Giovanni di Paolo di Grazia (c 1403-1482) was a prolific Italian painter who worked primarily in Siena, and was one of the more important members of the early Sienese School. He started work painting miniatures, later making some important altarpieces as well. He created sixty-one images of Paradise for the “Yates Thompson” Dante commissioned by King Alfonso V, and now in the British Museum in London.
Gustave Doré (1832–1883) was the leading French illustrator of the nineteenth century, whose paintings are still relatively unknown. Early in his career, he produced a complete set of seventy illustrations for translations of the Inferno, which were first published in 1857 and continue to be used. These were followed in 1867 by more illustrations for Purgatorio and Paradiso. This article looks at his paintings.

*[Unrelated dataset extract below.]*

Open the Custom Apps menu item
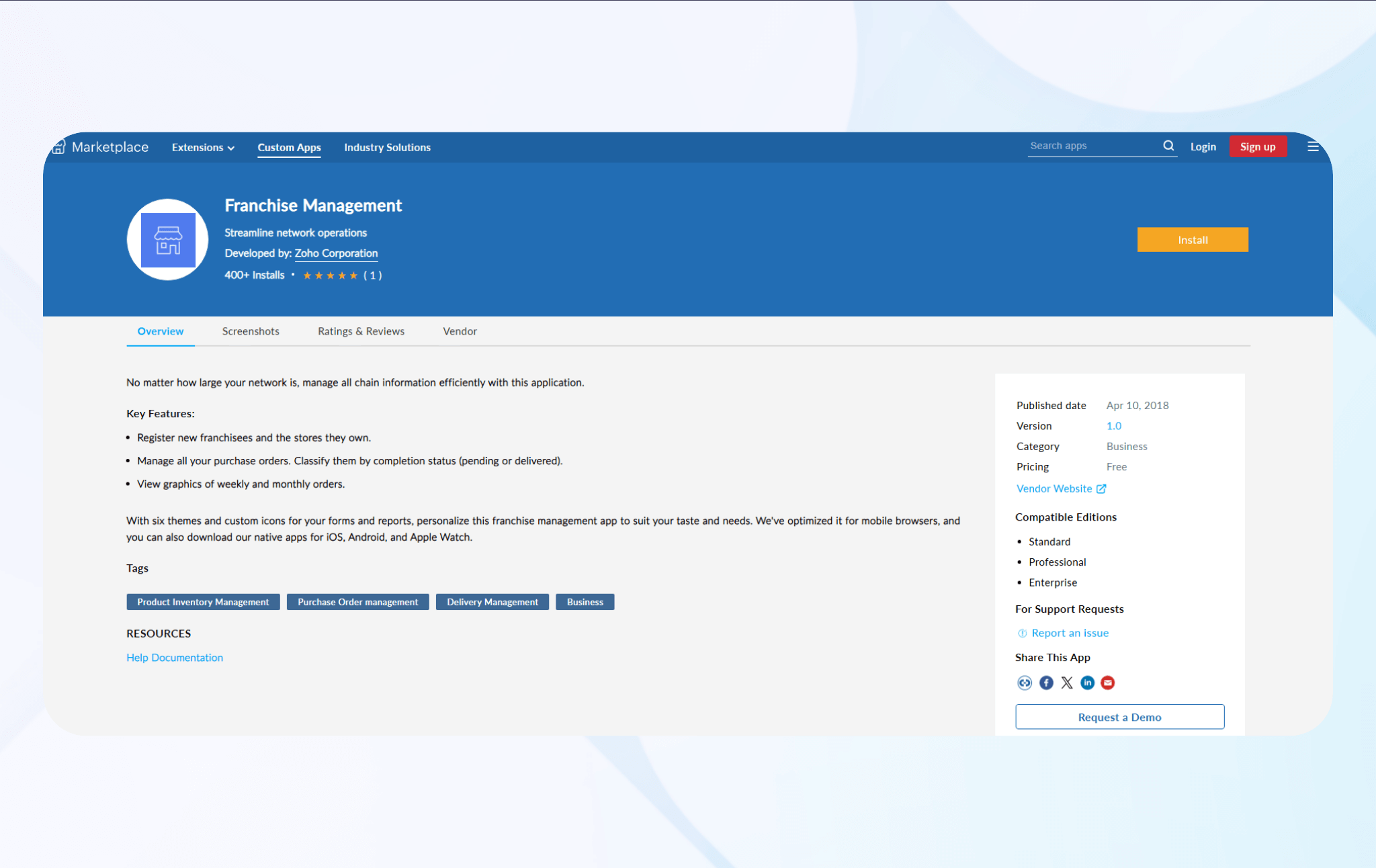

Federico Faruffini (1831–1869) was an Italian realist painter and engraver, who specialised in history and other narrative works. He rose to fame during the 1860s, culminating in an award in the Paris Salon in 1867. However, he was never commercially successful and tragically committed suicide in 1869 at the age of only 38.
Philip Firsov (b 1985) is a British painter and sculptor who was born in Russia and trained in London, at the Slade School of Fine Art and Prince’s Drawing School. Further details of him and his works are here.

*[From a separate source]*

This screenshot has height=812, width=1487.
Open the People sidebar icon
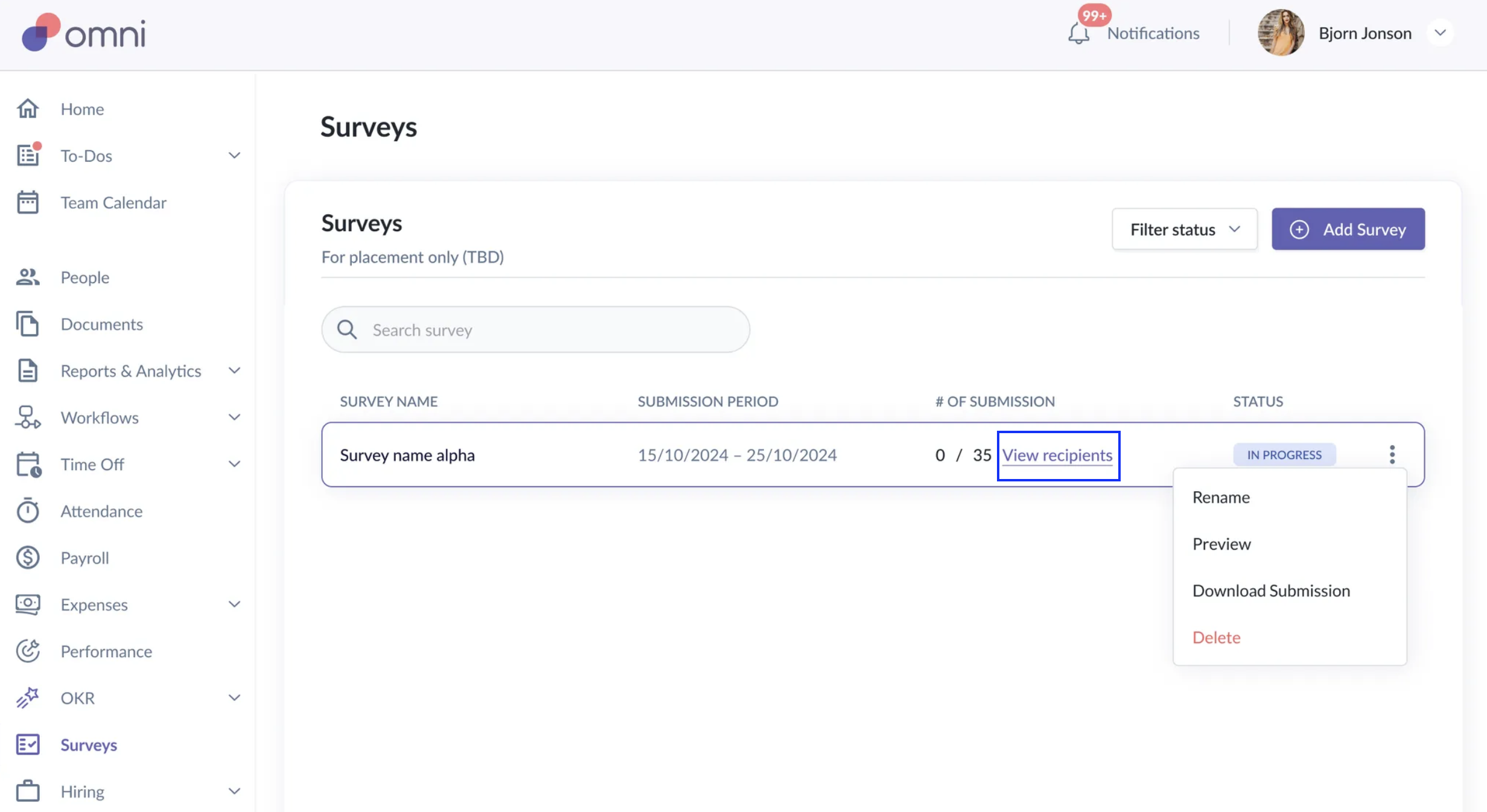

Philipp Veit (1793–1877) was a German Romantic painter who was partly responsible for the revival of fresco techniques in the early nineteenth century. He was a pupil of Caspar David Friedrich in Dresden, and later trained in Vienna. A prodigious draftsman, he preferred watercolours to oils. He went to Rome where he joined the Nazarenes, later returning to Frankfurt, where he became professor.
Robin Kirkpatrick (trans) (2012) Dante, The Divine Comedy, Inferno, Purgatorio, Paradiso, Penguin Classics. ISBN 978 0 141 19749 4.
Richard Lansing (ed) (2000) The Dante Encyclopedia, Routledge. ISBN 978 0 415 87611 7.
Guy P Raffa (2009) The Complete Danteworlds, A Reader’s Guide to the Divine Comedy, Chicago UP. ISBN 978 0 2267 0270 4.
Prue Shaw (2014) Reading Dante, From Here to Eternity, Liveright. ISBN 978 1 63149 006 4.